But these crucial weaknesses aside, the Italian Left was distinguished from its German counterpart in positive ways as well. For one thing, it had a critique of democracy that was more sophisticated than that of the Germans who formed the KAPD) [German Communist Party]. To be sure, this critique tended to be expressed in a rigid parliamentarism. But it did preserve the Italian Left from errors of the councilist type; as early as 1918 the Abstentionists were criticizing the Ordine Nuovo faction for its equation of socialism with workers' management. They insisted from the start that the goal of the communist movement was the suppression of wage labor and commodity production, and that this could only be done by destroying the separation between units of production as enterprises. This makes them virtually unique among the revolutionary tendencies of the period. Such a clear view of the communist program emerges only rarely in the work of the rest of the "lefts" (e.g. in Sylvia Pankhurst's 1920 critique of the newly-formed Communist Party of Ireland).

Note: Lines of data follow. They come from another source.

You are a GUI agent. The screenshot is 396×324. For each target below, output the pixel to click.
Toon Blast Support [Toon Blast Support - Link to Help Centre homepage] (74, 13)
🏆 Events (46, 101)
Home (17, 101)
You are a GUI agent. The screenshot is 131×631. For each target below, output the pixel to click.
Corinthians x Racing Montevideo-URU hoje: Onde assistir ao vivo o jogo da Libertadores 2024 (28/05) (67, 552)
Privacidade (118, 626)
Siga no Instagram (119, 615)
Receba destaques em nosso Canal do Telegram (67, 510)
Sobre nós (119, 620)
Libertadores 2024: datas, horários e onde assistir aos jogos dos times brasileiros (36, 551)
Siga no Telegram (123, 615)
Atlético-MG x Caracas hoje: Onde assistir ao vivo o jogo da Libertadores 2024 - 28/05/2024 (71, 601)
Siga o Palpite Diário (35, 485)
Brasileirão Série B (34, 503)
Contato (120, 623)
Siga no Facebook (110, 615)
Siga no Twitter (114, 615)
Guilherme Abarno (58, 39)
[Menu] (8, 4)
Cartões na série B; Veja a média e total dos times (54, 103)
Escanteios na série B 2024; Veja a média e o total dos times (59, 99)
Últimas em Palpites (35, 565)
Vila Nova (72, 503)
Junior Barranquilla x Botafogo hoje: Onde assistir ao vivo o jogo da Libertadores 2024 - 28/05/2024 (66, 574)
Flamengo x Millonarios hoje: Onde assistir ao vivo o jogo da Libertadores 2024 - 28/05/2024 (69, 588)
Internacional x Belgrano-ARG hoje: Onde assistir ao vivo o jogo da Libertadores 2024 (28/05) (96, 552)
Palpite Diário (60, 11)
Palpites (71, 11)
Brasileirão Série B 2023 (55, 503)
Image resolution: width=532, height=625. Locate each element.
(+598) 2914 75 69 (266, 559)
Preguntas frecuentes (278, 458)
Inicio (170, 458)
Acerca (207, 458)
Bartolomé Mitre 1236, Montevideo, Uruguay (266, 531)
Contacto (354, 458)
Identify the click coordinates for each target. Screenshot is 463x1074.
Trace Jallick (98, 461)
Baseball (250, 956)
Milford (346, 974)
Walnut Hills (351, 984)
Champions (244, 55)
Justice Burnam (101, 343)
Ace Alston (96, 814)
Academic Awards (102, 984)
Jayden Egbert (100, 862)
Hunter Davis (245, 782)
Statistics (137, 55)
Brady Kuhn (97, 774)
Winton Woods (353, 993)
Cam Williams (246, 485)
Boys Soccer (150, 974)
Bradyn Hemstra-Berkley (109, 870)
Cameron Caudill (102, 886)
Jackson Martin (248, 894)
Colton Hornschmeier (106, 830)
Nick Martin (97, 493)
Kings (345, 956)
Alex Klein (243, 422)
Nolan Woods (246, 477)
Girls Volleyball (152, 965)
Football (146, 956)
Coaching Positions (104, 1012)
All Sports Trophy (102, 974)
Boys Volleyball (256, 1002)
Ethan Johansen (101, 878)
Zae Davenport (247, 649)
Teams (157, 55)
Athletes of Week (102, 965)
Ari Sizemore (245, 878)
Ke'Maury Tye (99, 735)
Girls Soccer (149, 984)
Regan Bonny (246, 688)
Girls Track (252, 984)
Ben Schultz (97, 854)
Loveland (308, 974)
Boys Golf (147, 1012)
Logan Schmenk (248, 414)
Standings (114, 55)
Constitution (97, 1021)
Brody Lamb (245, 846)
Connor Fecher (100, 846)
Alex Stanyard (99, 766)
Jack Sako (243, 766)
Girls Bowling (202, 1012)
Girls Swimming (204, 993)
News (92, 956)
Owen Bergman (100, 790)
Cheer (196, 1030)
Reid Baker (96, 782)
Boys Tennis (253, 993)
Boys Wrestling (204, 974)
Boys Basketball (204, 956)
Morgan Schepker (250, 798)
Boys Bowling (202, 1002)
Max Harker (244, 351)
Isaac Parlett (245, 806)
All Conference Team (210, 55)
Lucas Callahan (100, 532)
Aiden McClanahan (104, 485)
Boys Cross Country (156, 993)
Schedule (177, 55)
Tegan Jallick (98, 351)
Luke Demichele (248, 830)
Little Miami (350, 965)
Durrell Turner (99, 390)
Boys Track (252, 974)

The Italian Left is thus revealed as a profoundly contradictory tendency, combining a rigorous and coherent grasp of marxian theory in the abstract, and a principled position on practical questions like parliamentarisrn and frontism, with an extreme voluntarism and substitutionism of the classic leninist variety. If the revolutionary wave had managed to advance further and establish a proletarian power in Germany, it is probable that the Italians would have overcome these confusions, just as the necessity of carrying out communist measures would have forced the German revolutionaries to abandon any vestiges of councilism and federalism. Instead, however, the majority of the European proletariat failed to break decisively with Social Democracy. Following the Bolshevik-assisted degeneration of the Comintern and the expulsion of the KAPD, the "Lefts", both German and Italian, were reduced to tiny groups which attempted to maintain their theoretical coherence under the tremendous pressure of the counter-revolution. Here and there a few, like the French section of the international Communist Left around the journal Bilan, managed to preserve a considerable degree of clarity. Elsewhere the twin fetishisms of party and councils took hold. The elements of a theory which had never been fully united were further fragmented and turned into ideologies.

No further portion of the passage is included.